We had been using the PdfSharp library extensively for various projects (one of which involved some complex pdf manipulation) with very good results. So when I took up this task today morning, I first started browsing PdfSharp's API in hope of finding the classes and methods needed to sign and verify pdf documents. But I was to be disappointed, as I neither found anything in the API nor googling revealed any such feature in Pdfsharp library.

But I discovered the iTextSharp library in my Googling session which seemed to provide this feature.
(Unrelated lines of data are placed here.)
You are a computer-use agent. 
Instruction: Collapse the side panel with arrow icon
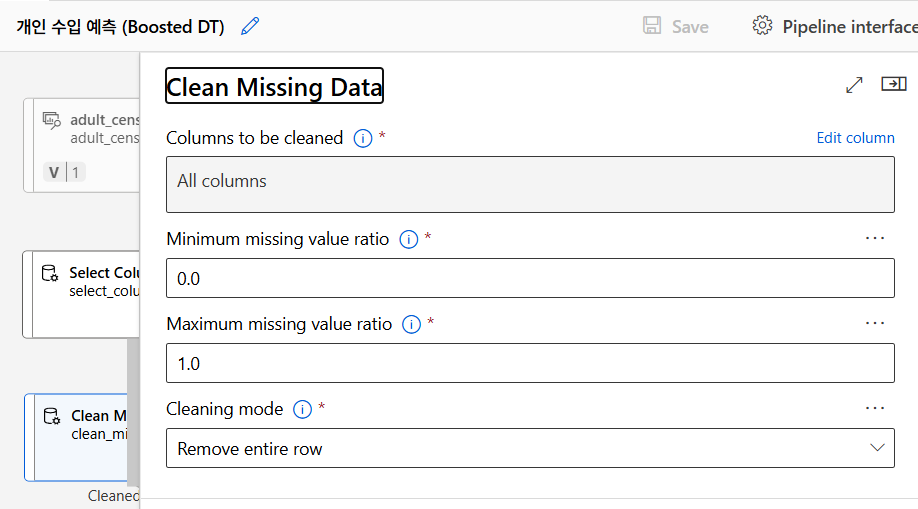click(x=893, y=85)
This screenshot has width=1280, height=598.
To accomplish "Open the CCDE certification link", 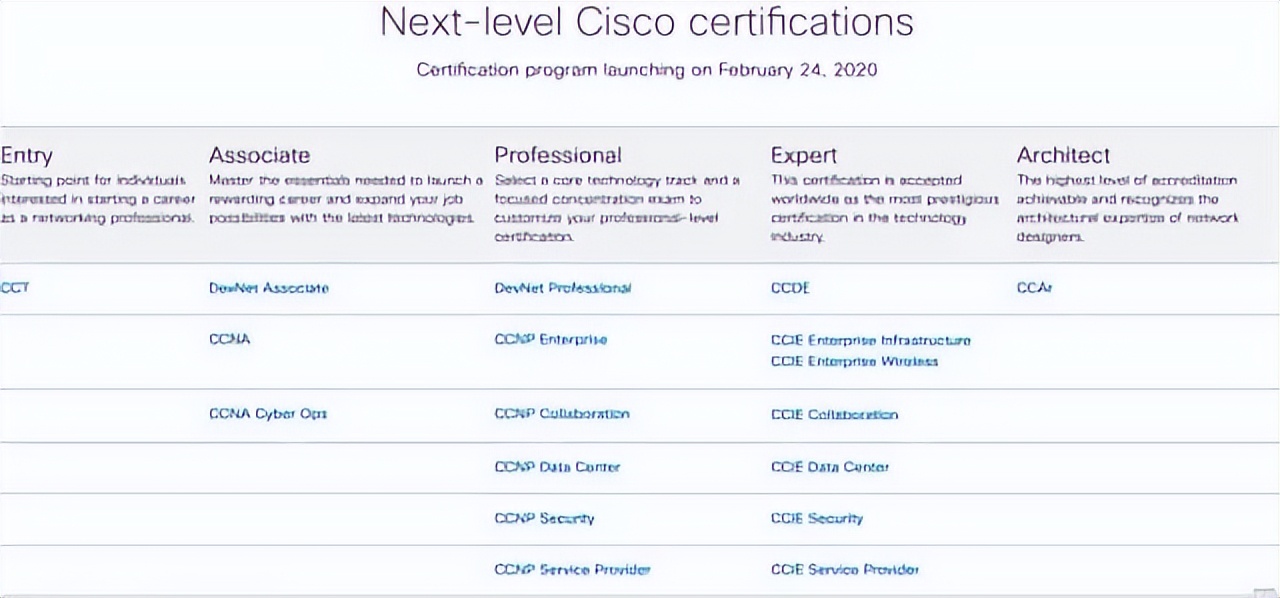I will [790, 288].
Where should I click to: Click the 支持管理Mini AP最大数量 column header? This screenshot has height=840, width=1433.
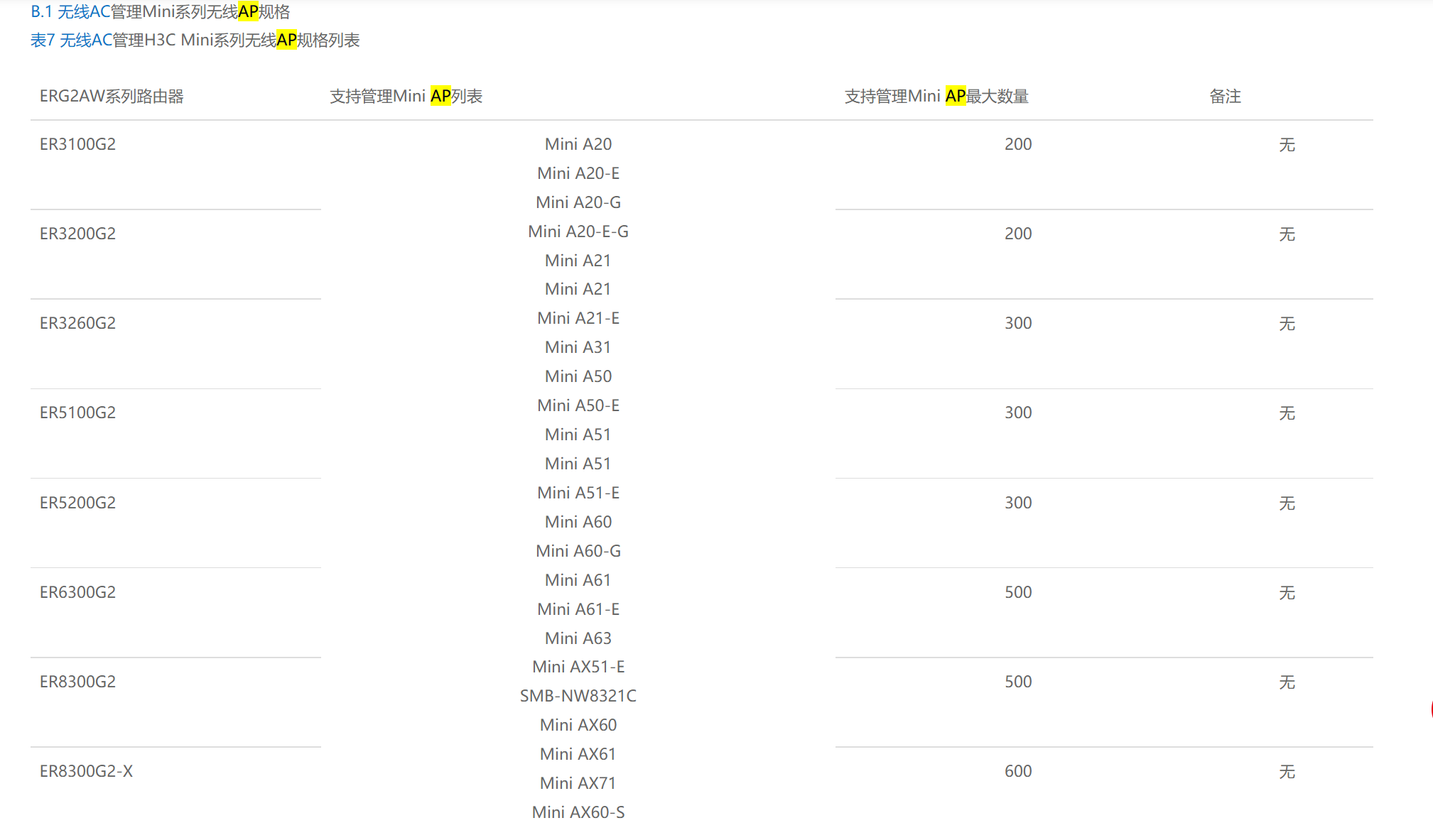click(936, 97)
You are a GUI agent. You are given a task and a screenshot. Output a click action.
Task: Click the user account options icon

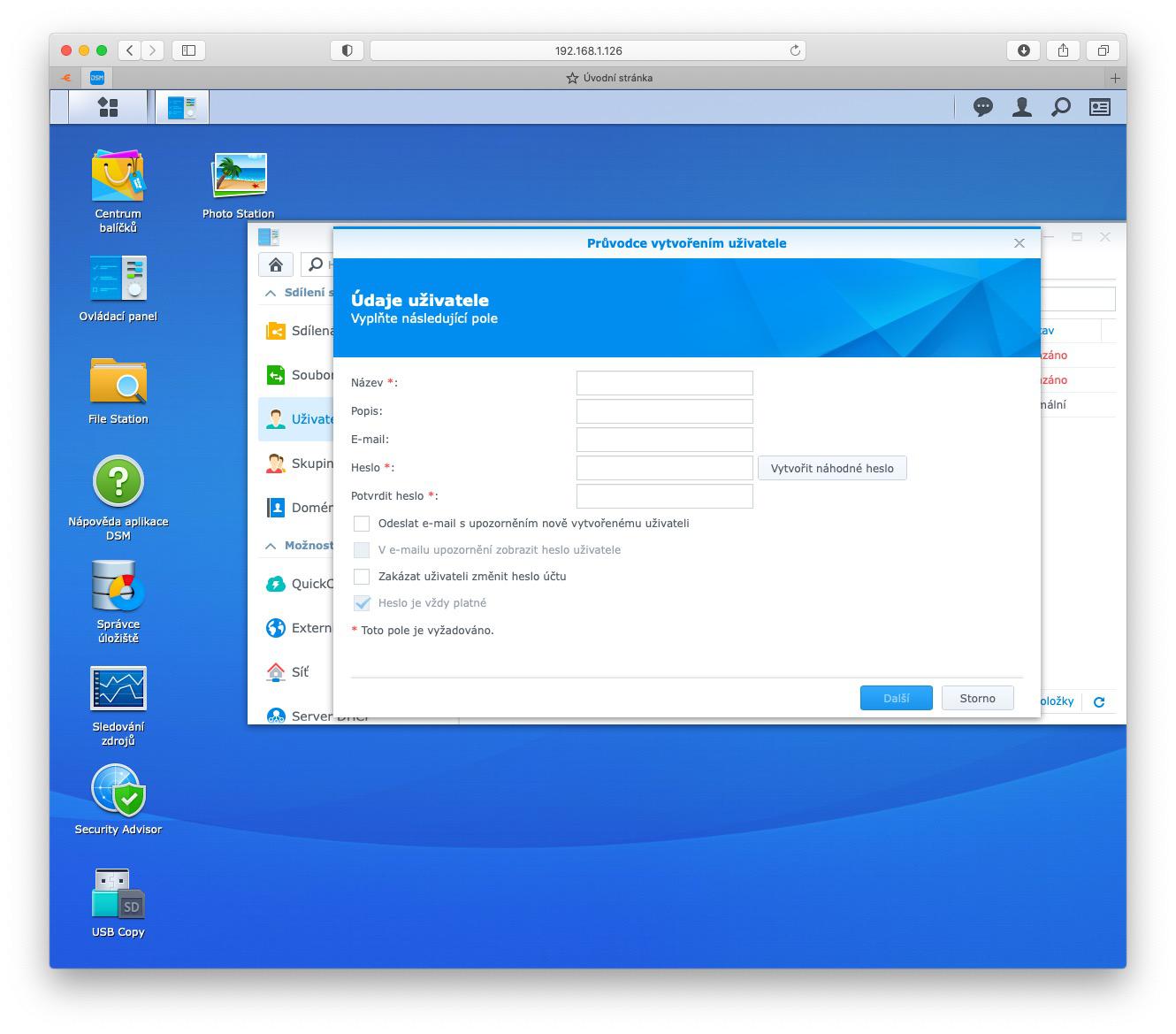coord(1021,107)
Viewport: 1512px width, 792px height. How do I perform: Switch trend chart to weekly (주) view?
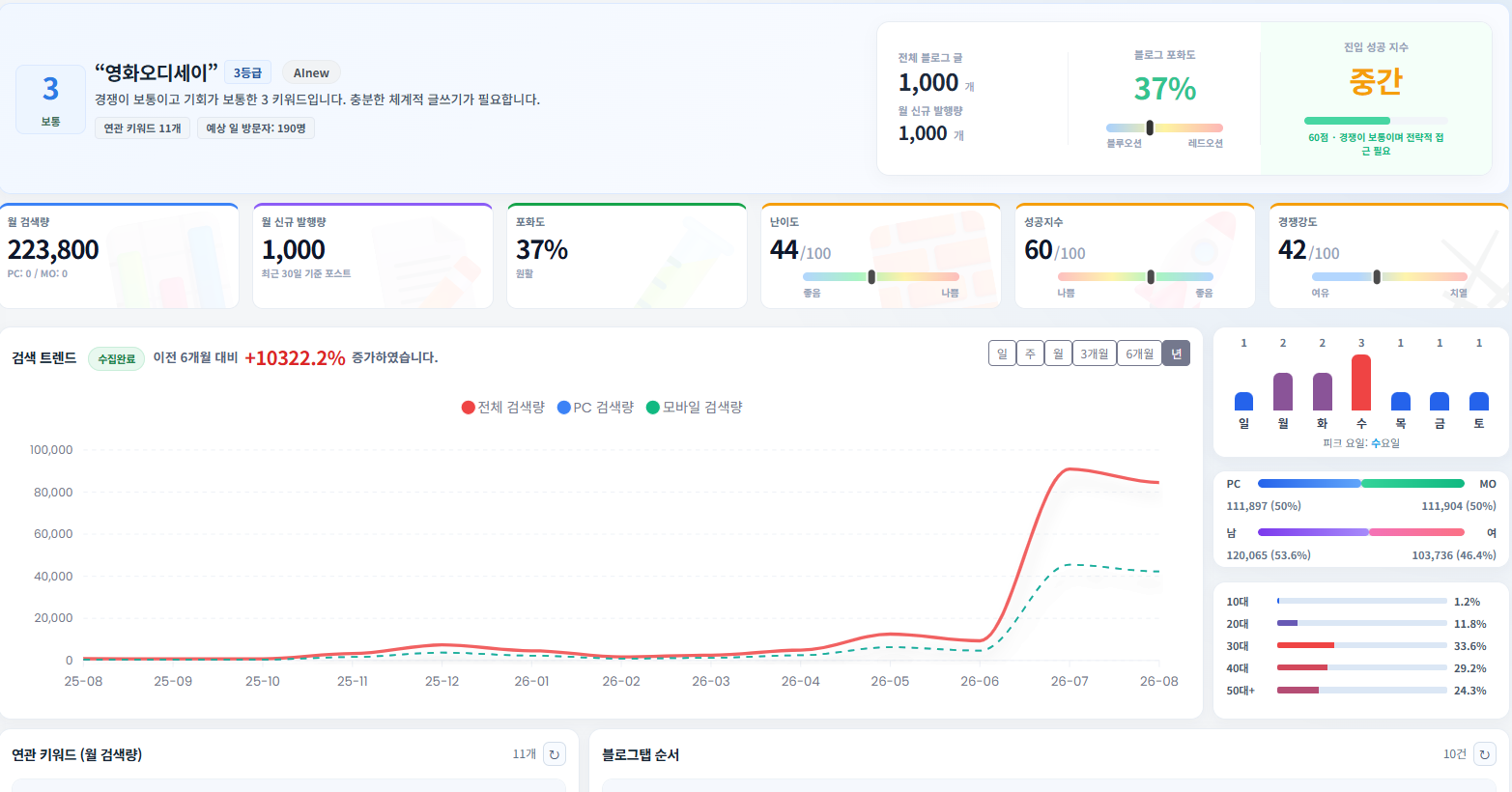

I downloaded the latest version (5.3.2 at the time of writing this blog post) but browsing the API up-front was not very meaningful. I again turned to Google which threw up this and this link with code samples for signing documents using iTextSharp. The first of these links was in Java while the second was in .Net. As I started adapting the code from these links, I realized many of the classes and methods being invoked were not present in my version of itextsharp.dll assembly. Somehow I assembled code for signing the document which seemed to work fine. And the signature information was visible when opening the document in a PDF reader.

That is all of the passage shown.